Judge John Dietz on Thursday granted the state's request to drop an injunction ordering the fix.
The Texas Supreme Court ruled last year that using mostly property taxes to pay for the $33 billion school system is unconstitutional, and set a June 1 deadline for changing how schools are funded.
Republican Gov. Rick Perry and legislative leaders have said they thought a school funding package passed in a special session late last month would satisfy the courts.
Attorneys for the plaintiff school districts said in court filings that the $3.4 billion business tax expansion the Legislature approved is a good-faith effort to begin to address the education funding problem.
But they warned of several potentially serious problems on the horizon.

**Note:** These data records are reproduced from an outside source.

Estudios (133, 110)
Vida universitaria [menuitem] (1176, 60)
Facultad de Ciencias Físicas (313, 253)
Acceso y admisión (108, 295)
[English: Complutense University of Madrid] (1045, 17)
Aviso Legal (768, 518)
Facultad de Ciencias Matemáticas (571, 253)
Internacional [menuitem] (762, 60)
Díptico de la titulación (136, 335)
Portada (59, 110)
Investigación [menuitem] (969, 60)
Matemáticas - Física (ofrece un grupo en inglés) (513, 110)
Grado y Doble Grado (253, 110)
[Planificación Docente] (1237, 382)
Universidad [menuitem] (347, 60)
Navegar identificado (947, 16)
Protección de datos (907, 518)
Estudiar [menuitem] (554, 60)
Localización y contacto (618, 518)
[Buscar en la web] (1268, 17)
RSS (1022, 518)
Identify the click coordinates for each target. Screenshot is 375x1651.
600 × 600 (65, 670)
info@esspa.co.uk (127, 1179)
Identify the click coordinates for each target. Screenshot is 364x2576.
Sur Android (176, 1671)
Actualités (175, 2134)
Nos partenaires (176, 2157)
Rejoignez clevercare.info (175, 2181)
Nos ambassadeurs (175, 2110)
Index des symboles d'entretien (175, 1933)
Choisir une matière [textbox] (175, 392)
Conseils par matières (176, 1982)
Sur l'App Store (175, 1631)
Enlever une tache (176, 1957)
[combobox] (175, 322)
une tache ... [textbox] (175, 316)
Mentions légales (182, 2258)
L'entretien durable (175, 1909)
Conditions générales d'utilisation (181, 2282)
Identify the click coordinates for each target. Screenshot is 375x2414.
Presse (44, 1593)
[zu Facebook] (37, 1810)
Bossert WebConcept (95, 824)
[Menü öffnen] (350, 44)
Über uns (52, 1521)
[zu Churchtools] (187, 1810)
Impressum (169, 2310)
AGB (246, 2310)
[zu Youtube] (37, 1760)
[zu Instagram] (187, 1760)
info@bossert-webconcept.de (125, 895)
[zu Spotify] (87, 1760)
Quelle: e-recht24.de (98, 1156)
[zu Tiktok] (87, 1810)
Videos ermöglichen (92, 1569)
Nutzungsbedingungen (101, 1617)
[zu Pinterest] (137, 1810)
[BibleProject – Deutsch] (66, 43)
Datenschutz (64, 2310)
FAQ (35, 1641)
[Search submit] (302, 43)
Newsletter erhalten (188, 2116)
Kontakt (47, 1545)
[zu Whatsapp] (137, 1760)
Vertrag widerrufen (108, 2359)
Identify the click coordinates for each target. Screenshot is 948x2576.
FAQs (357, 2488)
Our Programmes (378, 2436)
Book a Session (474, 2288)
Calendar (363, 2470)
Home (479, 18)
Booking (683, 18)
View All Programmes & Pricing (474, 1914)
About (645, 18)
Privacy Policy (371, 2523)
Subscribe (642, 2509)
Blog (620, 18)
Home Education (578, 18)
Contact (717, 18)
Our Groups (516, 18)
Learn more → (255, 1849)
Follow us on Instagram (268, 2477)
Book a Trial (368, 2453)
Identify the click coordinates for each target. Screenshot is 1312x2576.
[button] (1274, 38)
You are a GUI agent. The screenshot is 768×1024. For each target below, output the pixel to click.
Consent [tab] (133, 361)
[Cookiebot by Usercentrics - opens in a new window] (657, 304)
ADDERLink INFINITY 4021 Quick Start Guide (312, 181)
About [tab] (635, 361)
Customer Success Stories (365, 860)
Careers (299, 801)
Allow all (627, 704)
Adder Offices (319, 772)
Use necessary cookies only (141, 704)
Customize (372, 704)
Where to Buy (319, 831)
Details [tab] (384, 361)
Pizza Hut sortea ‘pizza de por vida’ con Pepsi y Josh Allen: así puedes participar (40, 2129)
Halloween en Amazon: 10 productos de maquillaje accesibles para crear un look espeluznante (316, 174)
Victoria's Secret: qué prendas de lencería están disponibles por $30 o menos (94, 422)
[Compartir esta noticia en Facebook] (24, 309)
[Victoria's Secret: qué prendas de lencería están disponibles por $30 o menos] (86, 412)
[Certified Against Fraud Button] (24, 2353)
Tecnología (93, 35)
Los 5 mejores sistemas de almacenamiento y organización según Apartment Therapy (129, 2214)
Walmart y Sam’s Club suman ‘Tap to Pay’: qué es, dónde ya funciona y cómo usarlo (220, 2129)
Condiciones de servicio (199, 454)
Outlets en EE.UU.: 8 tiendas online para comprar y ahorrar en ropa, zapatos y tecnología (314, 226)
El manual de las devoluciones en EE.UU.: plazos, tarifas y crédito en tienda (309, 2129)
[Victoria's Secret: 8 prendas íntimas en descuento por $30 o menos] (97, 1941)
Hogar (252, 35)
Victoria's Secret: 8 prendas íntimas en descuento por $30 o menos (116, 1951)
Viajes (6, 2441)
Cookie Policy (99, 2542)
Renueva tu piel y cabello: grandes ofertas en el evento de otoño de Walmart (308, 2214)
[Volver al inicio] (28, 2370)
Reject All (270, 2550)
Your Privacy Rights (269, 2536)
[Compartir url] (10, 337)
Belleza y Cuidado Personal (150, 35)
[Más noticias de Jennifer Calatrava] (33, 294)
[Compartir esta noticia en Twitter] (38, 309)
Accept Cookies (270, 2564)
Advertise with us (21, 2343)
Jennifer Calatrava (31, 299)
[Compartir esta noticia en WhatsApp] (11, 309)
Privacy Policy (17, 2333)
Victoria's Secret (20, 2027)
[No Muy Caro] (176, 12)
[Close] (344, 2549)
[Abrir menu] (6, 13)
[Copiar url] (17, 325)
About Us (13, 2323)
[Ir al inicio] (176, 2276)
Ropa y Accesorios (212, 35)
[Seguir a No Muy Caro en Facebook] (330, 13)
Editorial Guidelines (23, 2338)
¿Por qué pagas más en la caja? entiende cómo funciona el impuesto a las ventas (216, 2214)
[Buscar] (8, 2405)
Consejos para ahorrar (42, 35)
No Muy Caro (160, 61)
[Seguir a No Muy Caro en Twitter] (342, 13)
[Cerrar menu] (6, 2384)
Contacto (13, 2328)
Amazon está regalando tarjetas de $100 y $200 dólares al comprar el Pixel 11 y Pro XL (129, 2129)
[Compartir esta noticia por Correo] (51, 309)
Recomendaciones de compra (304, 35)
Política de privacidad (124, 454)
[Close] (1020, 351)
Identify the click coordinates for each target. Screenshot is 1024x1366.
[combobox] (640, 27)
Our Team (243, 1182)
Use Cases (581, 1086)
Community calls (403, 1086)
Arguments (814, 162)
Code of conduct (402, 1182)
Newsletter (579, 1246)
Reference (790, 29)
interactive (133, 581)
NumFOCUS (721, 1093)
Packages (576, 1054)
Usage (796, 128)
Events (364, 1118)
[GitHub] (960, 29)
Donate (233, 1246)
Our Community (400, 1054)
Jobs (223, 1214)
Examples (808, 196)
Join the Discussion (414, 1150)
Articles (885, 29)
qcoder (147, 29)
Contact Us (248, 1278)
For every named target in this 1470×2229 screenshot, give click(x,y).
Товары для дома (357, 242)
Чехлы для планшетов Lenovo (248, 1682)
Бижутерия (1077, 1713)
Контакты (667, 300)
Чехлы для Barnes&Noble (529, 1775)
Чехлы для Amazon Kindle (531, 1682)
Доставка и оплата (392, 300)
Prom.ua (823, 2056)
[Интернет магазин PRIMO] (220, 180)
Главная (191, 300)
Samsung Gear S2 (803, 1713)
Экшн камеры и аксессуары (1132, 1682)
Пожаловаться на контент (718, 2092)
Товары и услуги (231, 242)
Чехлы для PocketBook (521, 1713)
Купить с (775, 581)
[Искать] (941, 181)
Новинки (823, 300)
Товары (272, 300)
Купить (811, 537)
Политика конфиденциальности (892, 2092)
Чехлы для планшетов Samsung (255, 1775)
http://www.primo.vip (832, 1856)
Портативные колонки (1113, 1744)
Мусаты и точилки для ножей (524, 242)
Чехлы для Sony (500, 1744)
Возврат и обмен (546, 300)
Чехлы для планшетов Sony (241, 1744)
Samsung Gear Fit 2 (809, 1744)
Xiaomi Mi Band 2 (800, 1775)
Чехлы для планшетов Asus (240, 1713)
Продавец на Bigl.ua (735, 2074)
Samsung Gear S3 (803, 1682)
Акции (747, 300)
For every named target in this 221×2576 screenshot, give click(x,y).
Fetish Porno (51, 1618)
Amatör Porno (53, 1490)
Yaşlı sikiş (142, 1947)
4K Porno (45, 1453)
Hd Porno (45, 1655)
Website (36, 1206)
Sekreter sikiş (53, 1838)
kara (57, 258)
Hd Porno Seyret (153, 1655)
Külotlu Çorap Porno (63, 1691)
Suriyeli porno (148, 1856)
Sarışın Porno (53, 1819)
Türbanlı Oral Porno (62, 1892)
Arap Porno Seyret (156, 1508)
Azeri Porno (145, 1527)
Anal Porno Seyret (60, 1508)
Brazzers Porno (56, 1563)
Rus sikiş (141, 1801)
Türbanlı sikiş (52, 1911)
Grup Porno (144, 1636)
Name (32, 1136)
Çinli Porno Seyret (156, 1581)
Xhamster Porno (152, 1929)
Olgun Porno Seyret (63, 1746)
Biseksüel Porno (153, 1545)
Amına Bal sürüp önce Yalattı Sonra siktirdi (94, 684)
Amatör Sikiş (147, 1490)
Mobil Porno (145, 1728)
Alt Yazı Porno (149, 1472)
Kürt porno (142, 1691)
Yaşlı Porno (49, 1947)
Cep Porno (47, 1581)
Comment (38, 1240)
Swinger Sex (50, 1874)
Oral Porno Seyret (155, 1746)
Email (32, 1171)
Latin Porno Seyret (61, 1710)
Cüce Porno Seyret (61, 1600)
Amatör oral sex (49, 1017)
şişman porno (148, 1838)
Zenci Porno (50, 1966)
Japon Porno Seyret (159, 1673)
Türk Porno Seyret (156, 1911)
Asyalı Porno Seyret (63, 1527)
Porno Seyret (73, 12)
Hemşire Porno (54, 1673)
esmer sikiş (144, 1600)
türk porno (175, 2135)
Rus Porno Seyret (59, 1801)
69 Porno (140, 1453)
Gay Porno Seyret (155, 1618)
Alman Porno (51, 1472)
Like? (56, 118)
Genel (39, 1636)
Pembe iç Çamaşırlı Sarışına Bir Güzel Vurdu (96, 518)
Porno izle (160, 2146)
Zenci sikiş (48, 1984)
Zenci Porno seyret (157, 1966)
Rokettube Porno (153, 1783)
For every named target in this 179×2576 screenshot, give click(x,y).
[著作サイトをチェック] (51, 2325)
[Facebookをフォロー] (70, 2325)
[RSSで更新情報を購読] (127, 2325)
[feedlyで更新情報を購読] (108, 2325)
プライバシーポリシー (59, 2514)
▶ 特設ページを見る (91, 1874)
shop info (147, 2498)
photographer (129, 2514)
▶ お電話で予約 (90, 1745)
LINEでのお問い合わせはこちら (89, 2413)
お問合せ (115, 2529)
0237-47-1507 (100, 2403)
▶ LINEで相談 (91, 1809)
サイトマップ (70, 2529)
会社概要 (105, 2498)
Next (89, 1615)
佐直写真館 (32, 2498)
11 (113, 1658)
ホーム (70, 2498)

"The primary focus of the legislation was property tax relief, not putting the school finance system on firm financial footing," the plaintiffs' attorneys wrote. "No new long-term, stable revenue sources was created for public education."
In the special session, lawmakers passed a package aimed at reducing school property taxes by billions of dollars. The money will be replaced with a revamped business tax, an increased cigarette tax, money from both the state's budget surplus and a new way of taxing used car sales.
The package also included some additional money for schools and a $2,000 teacher pay raise, among other items.